==== EXERCISE INPUT ====
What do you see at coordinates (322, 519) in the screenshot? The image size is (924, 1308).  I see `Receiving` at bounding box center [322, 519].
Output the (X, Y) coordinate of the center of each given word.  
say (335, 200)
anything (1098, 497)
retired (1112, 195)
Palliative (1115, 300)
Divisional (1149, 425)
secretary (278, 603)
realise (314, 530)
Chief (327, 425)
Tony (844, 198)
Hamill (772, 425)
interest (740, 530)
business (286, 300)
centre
====
• _TO BE DONE_:
Rewrite all of the data above with "word" switched to "term", changing nothing else.

• _SOLUTION FOR THIS PROBLEM_:
What do you see at coordinates (322, 519) in the screenshot? The image size is (924, 1308).  I see `Receiving` at bounding box center [322, 519].
Output the (X, Y) coordinate of the center of each given term.  
say (335, 200)
anything (1098, 497)
retired (1112, 195)
Palliative (1115, 300)
Divisional (1149, 425)
secretary (278, 603)
realise (314, 530)
Chief (327, 425)
Tony (844, 198)
Hamill (772, 425)
interest (740, 530)
business (286, 300)
centre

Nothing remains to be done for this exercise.